= WORK INSTRUCTIONS =
Pick out the lines below that include the string "Given".

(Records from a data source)
◆ ◆ ◆ ◆

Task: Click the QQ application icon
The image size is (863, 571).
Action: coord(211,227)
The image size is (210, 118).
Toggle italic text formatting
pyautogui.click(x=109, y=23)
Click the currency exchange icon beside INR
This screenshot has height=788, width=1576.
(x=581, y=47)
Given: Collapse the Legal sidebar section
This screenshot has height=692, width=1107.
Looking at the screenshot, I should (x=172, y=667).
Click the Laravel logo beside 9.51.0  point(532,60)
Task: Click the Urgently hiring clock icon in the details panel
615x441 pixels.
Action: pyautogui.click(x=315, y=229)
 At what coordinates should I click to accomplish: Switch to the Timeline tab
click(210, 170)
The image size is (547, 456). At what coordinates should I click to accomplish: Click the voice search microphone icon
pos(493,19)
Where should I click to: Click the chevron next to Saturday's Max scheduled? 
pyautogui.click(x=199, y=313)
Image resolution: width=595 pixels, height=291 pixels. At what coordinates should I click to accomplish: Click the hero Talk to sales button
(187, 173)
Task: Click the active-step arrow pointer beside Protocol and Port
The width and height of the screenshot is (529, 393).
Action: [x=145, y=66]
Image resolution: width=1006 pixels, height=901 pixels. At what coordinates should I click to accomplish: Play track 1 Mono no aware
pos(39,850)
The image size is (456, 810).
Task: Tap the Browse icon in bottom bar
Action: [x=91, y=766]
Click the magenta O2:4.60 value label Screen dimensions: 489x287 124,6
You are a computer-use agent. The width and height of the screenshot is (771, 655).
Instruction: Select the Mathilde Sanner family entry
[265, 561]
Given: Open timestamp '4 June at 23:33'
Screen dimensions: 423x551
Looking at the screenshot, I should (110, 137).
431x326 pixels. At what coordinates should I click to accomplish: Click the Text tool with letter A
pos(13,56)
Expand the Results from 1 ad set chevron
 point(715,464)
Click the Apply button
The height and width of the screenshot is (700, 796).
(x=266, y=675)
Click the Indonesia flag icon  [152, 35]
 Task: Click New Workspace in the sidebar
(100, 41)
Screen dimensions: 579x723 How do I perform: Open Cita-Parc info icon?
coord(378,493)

◆ ◆ ◆ ◆

= SOLUTION TO THIS TASK =
Given: Collapse the Legal sidebar section
Given: Open timestamp '4 June at 23:33'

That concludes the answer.